Donald: No, I don’t. (laughs) I tried when I was a kid – I had a skateboard and grew up wanting to skateboard. I worked really hard at trying to skate and could never ollie more than an inch. I have a bad balance. I’m not good at snowboarding, I’m not good at water skiing, I’m not good at that type of shit. And I don’t wanna break my wrist. I mean, I know a lot of skateboarders, we’re part of that scene, but I golf, and I bowl. (laughs) We call them leisure sports. You’re not gonna get hurt, you’re gonna have a good time, and you might have a couple of drinks. That is the type of thing that I can really pull off. (laughs) That’s my deal.
To end things the way we started them – what’s next for Versus the World?

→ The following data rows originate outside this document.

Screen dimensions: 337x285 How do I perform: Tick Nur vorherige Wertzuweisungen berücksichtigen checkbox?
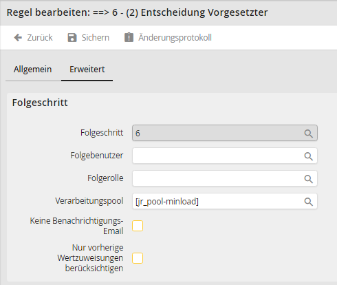tap(138, 258)
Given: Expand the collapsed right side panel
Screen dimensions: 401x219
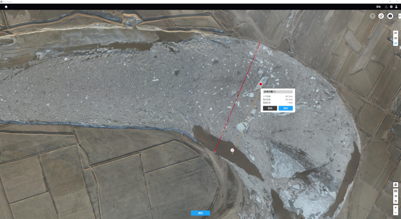Looking at the screenshot, I should click(400, 16).
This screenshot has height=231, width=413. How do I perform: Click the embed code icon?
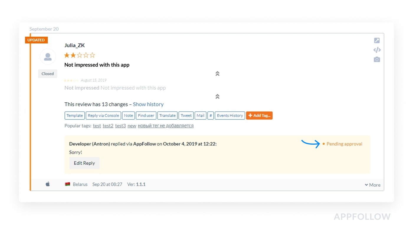coord(377,50)
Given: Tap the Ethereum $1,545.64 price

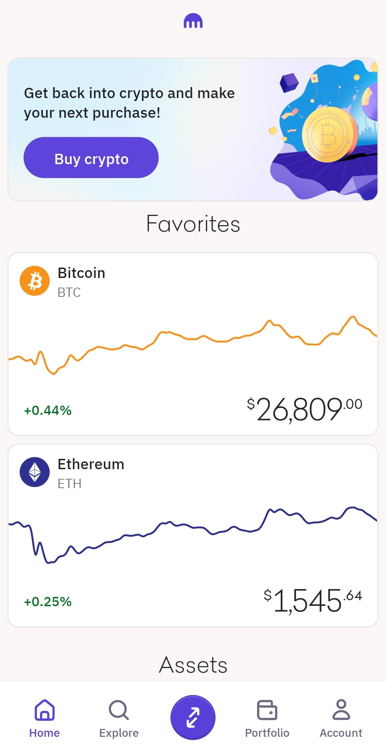Looking at the screenshot, I should click(x=313, y=601).

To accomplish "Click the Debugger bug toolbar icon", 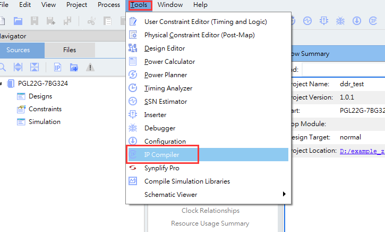I will coord(340,21).
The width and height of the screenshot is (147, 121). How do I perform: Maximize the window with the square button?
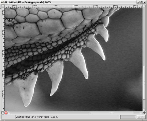coord(141,2)
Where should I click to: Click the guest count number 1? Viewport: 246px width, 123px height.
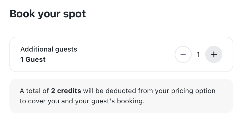click(x=198, y=55)
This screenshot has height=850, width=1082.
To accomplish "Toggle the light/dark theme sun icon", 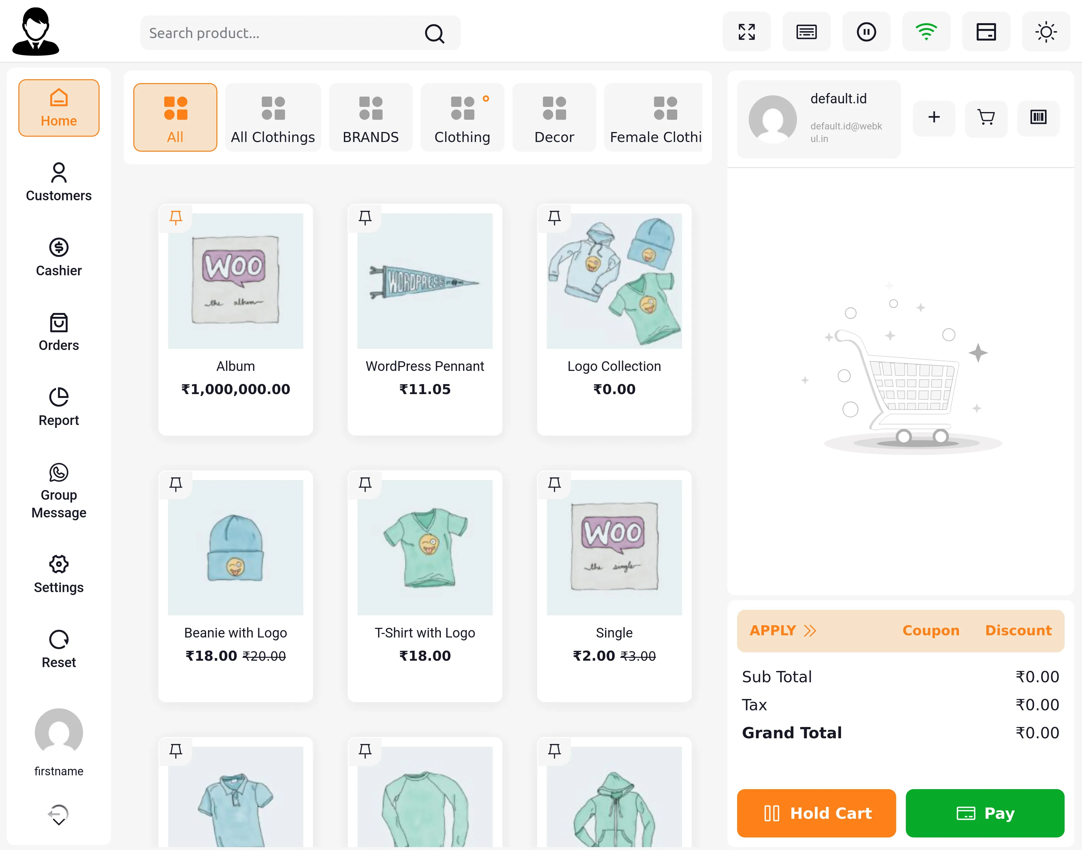I will [x=1046, y=32].
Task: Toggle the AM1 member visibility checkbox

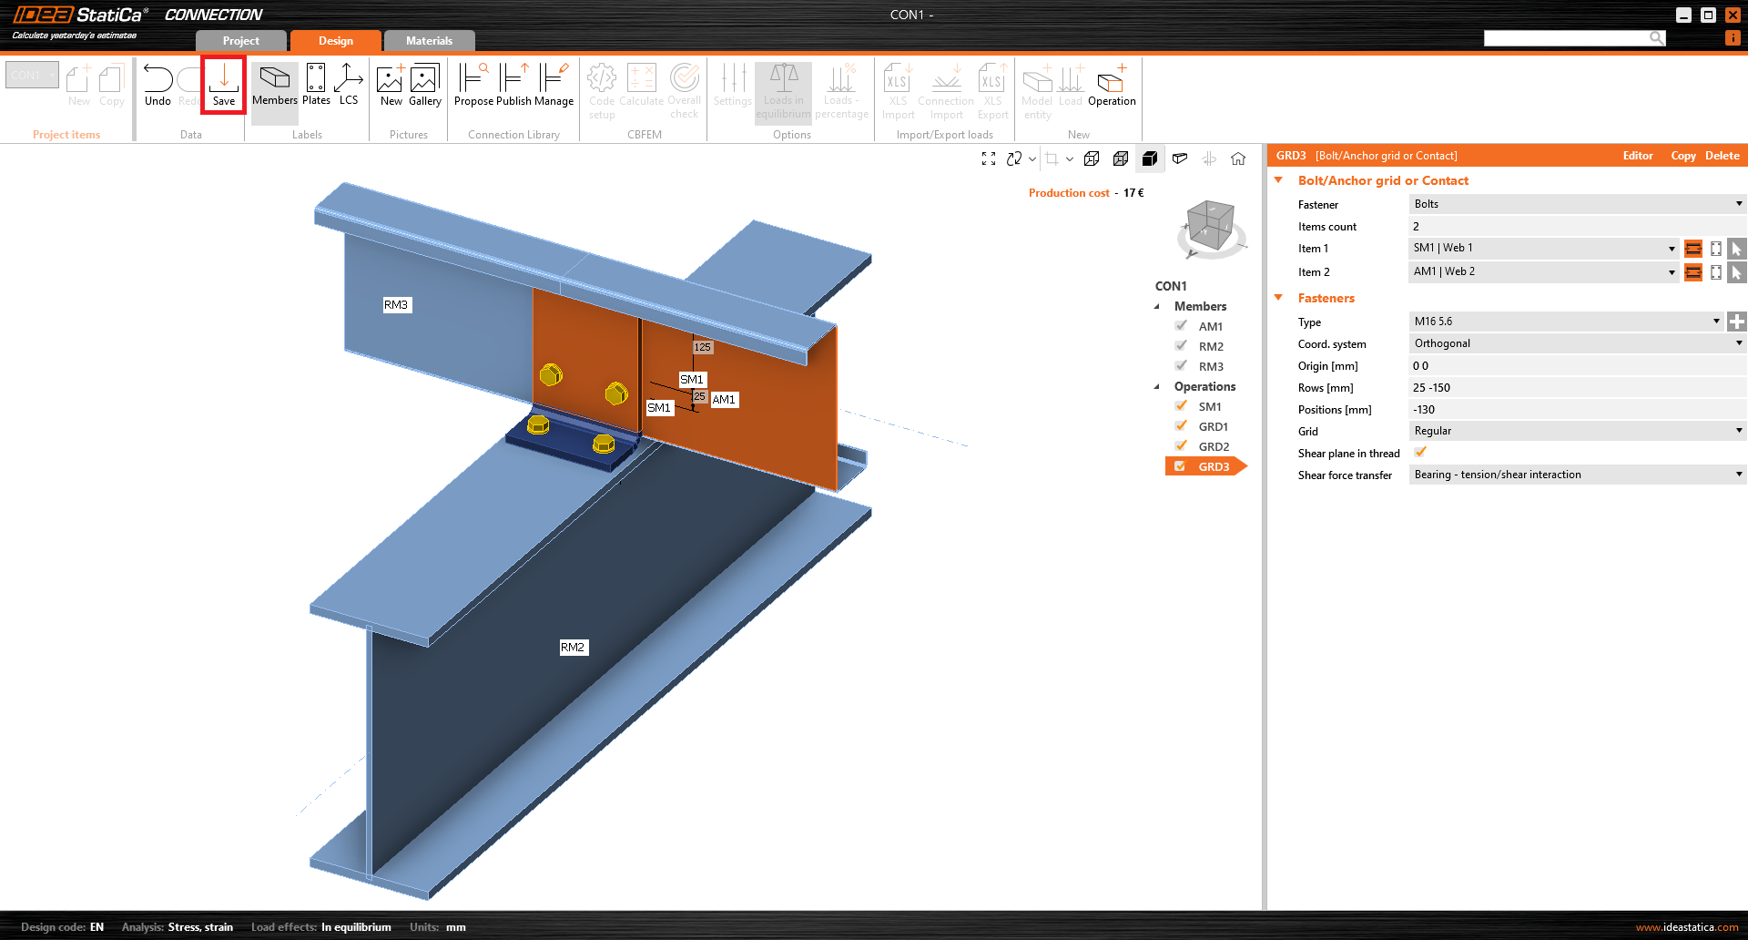Action: coord(1181,326)
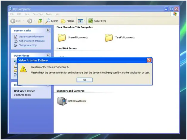Open Tarek's Documents folder icon
Viewport: 187px width, 140px height.
coord(109,38)
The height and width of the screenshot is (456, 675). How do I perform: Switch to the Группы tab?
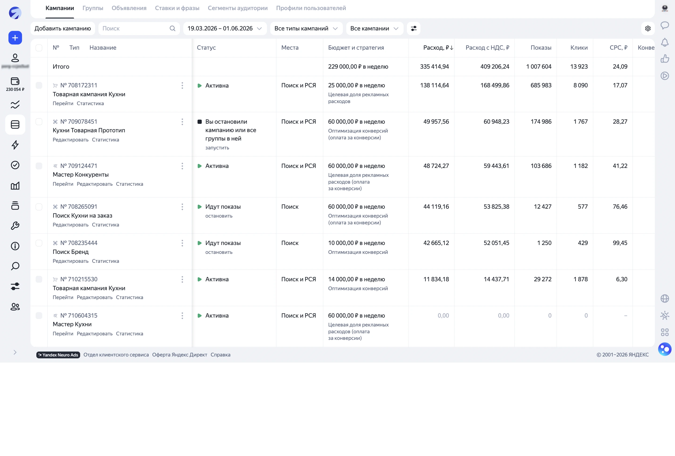pos(93,8)
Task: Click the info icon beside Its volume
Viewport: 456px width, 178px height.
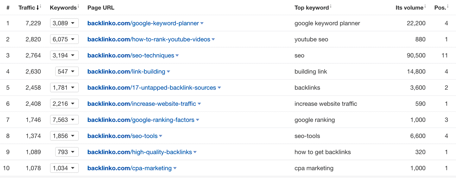Action: pos(425,6)
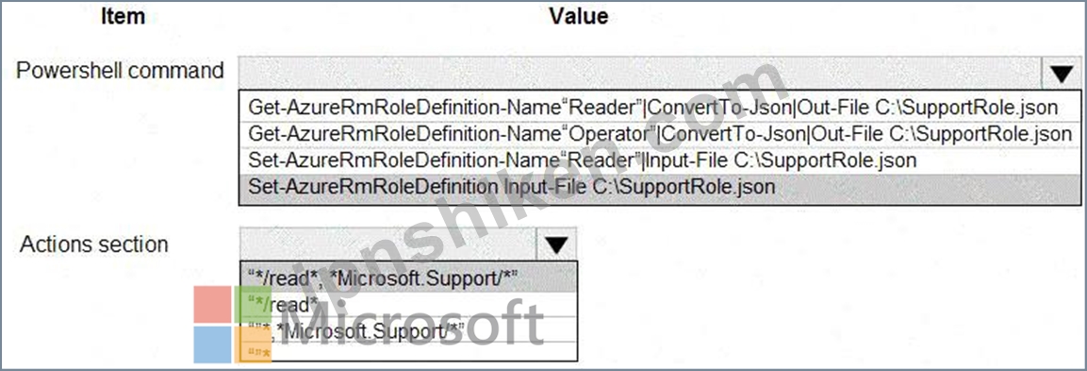Image resolution: width=1087 pixels, height=371 pixels.
Task: Pick the highlighted Set-AzureRmRoleDefinition Input-File C:\SupportRole.json option
Action: (659, 188)
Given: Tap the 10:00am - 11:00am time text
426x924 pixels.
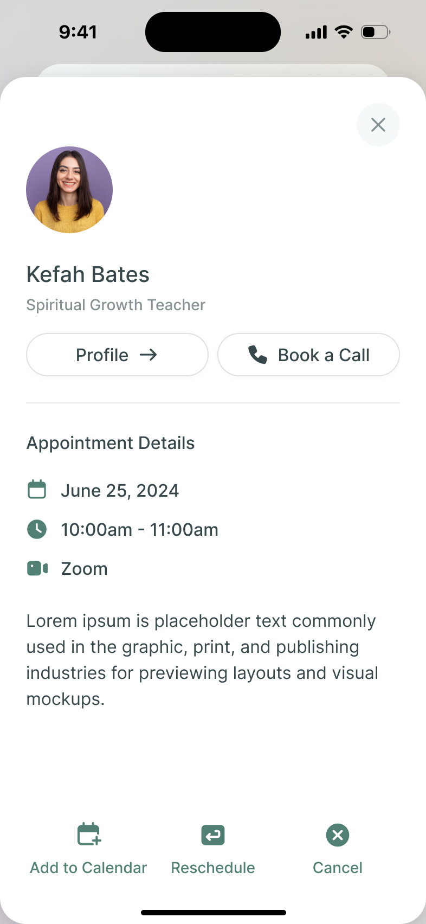Looking at the screenshot, I should pyautogui.click(x=139, y=530).
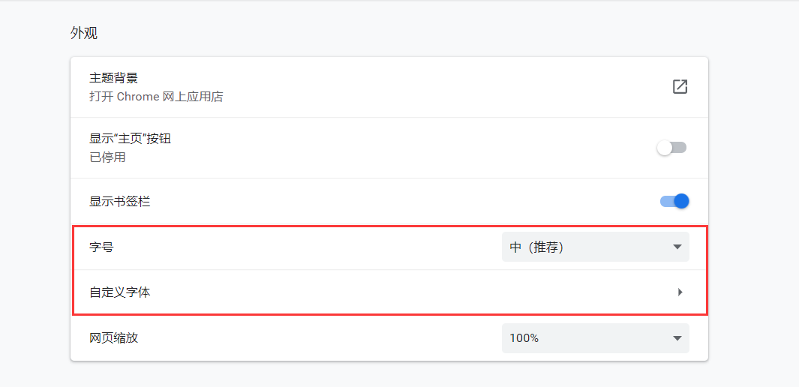Click the 显示"主页"按钮 label text
Screen dimensions: 799x387
[x=131, y=139]
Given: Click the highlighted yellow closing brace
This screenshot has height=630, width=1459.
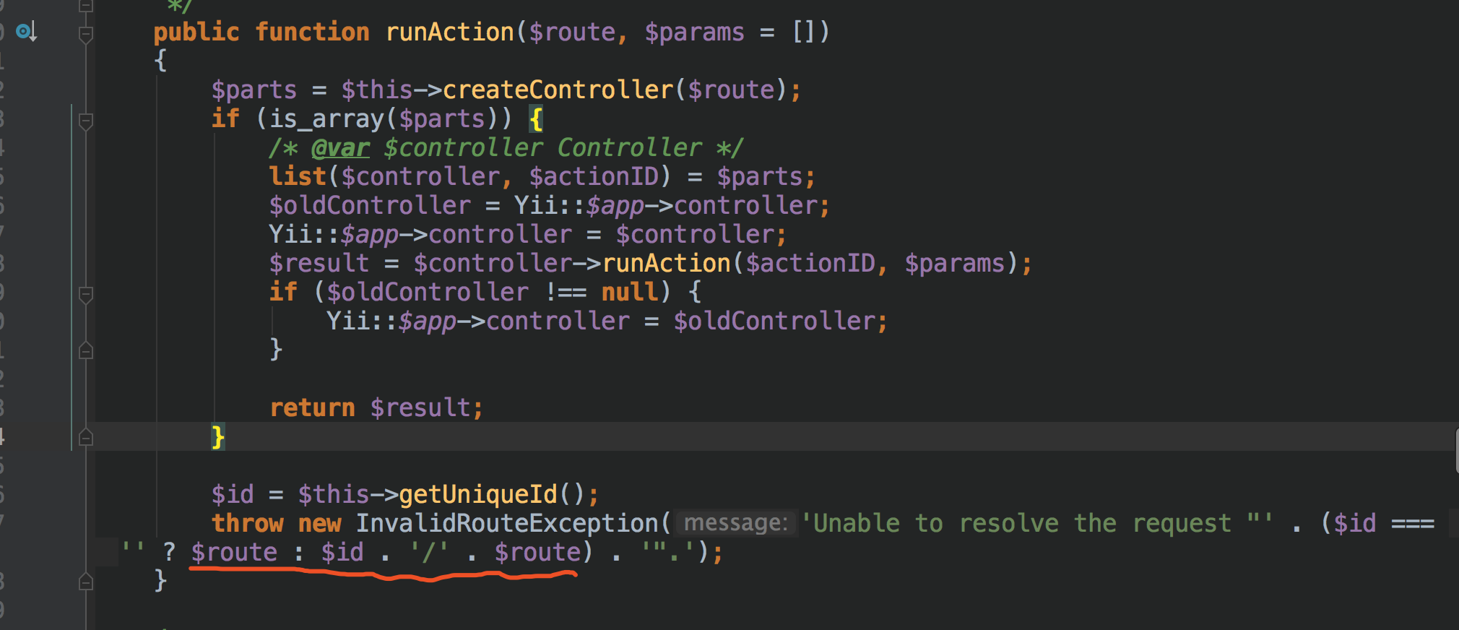Looking at the screenshot, I should tap(217, 437).
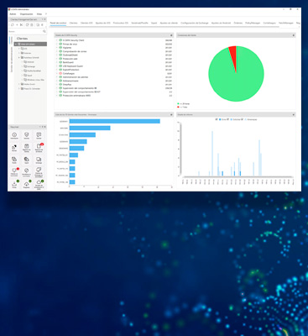Image resolution: width=308 pixels, height=336 pixels.
Task: Click the cloud download icon with green badge
Action: coord(27,184)
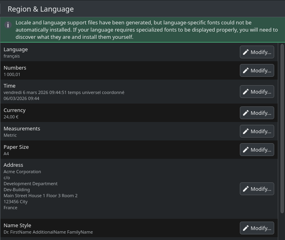Select the Paper Size row showing A4
The image size is (285, 240).
(x=120, y=150)
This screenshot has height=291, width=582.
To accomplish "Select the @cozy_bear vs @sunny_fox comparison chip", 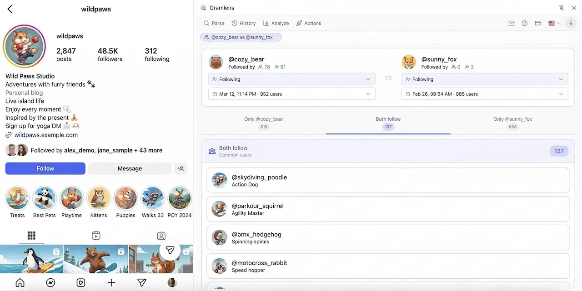I will point(241,37).
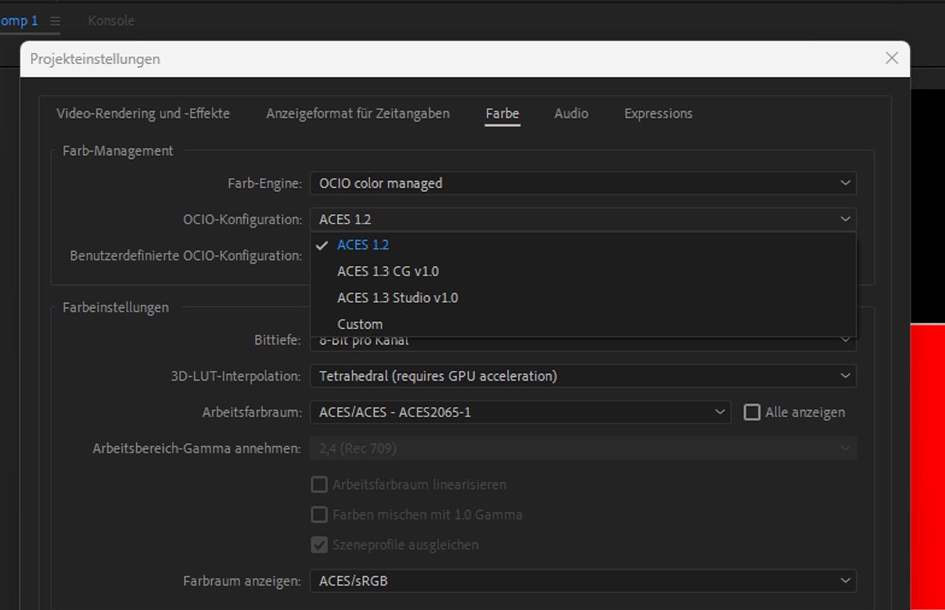Close the Projekteinstellungen dialog

point(891,58)
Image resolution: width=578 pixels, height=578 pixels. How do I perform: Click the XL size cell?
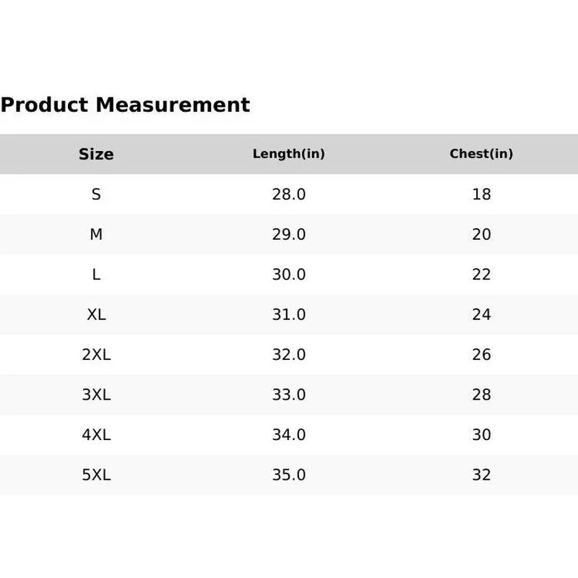click(x=96, y=315)
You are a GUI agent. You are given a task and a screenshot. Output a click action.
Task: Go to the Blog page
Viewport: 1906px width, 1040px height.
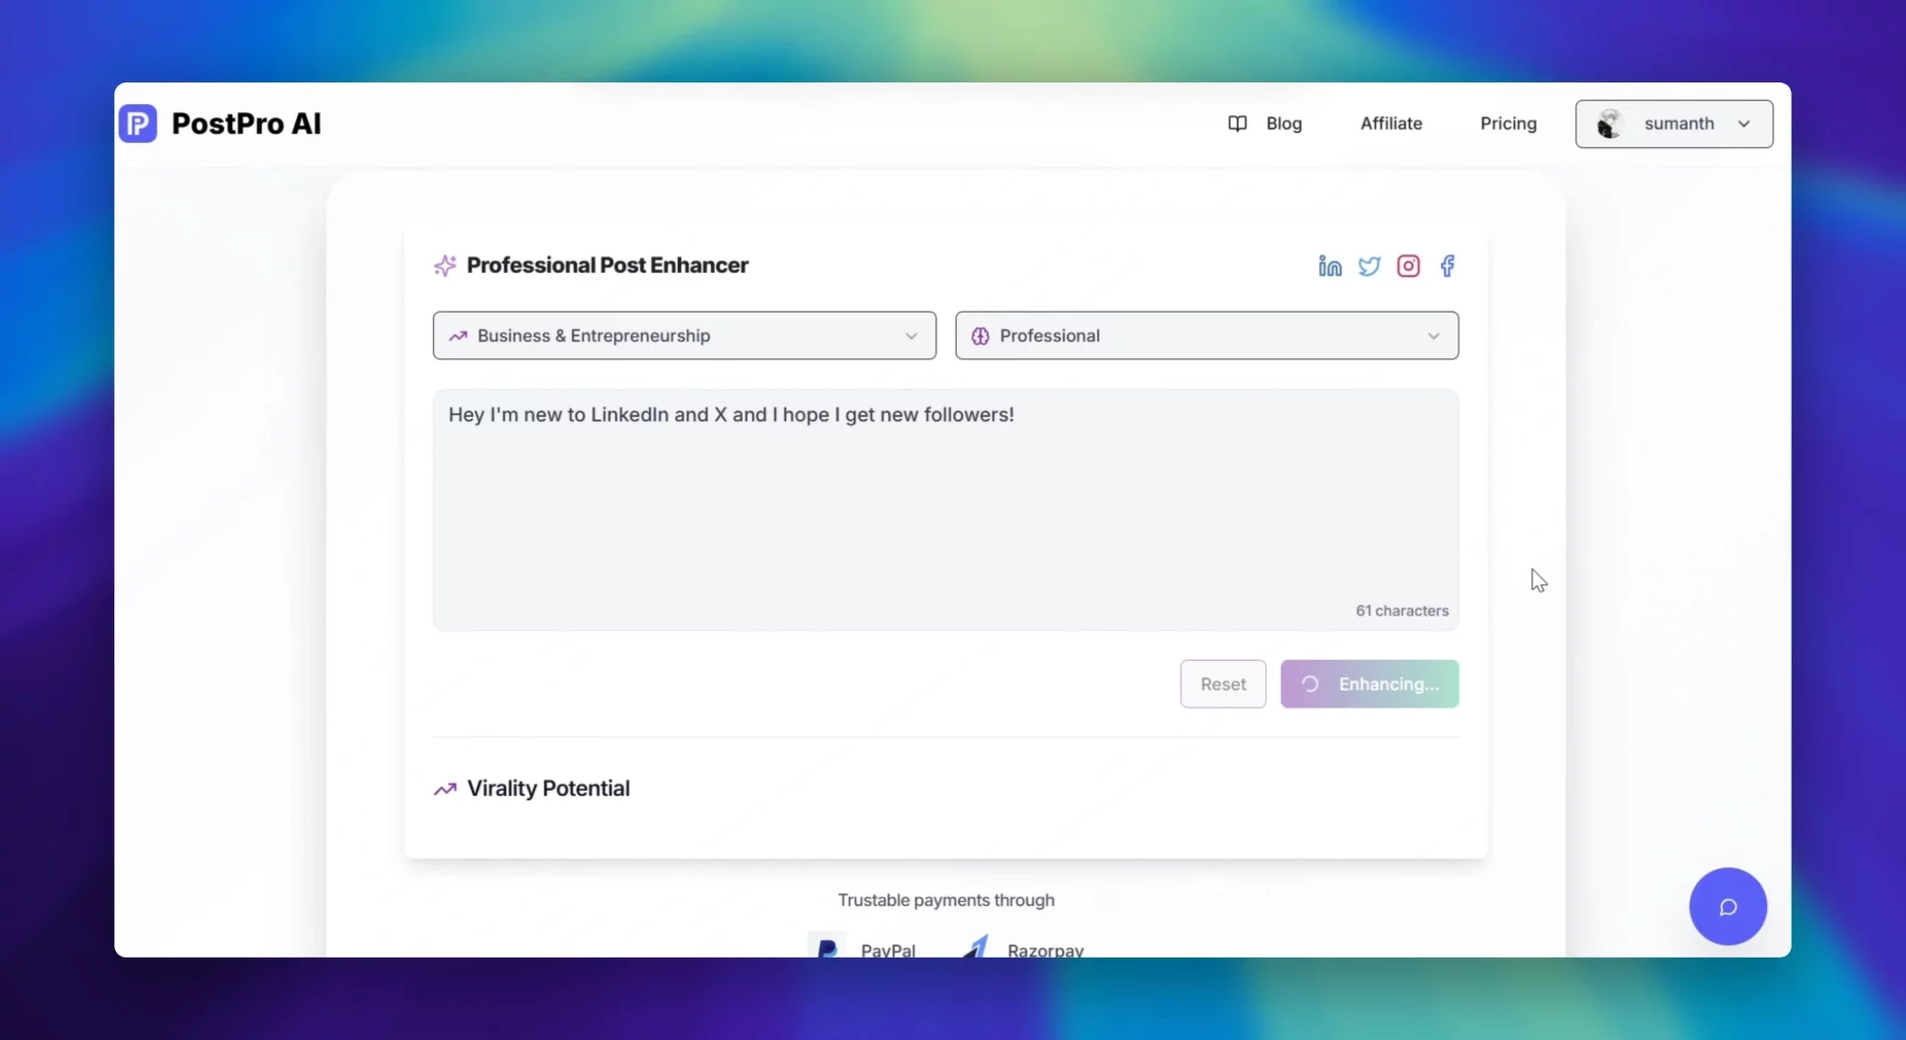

Donald: Well, we’re gonna come home from Europe, and we’re gonna do some West Coast stuff. I hope we’re gonna get some America outta the way. I desperately want to do Japan, and I know we’re gonna do Europe again to do a club tour. Other than that, I mean, I wanna come home and write another record. I like this one so much that I want to write more.
Are there any chances we will see you guys in Central and Western Canada anytime soon?
Donald: Canada is tough because sometimes I get let in, and sometimes I don’t. (laughs) Out of all the countries I’ve ever been to, Canada’s the biggest pain in the ass. It’s really hard for some bands to get in there. When we are booking Canada, it got to be with buddies. It has to be a thing where, if it goes south, it’s not a detriment. So we can pretty much only tour with other bands that have that trouble, or else it’s hard for a band to understand. Why would they want to take us out if we’re a liability, you know what I mean? It sucks because Canada is awesome, and the fans love punk. Canadians are very nice, but all the asshole Canadians, they’ve put them working at the border. (laughs) But I would love to get back to Canada. I wish we could play Pouzza Fest and do these things regularly. And I think Western Canada is one of the most beautiful places in the world.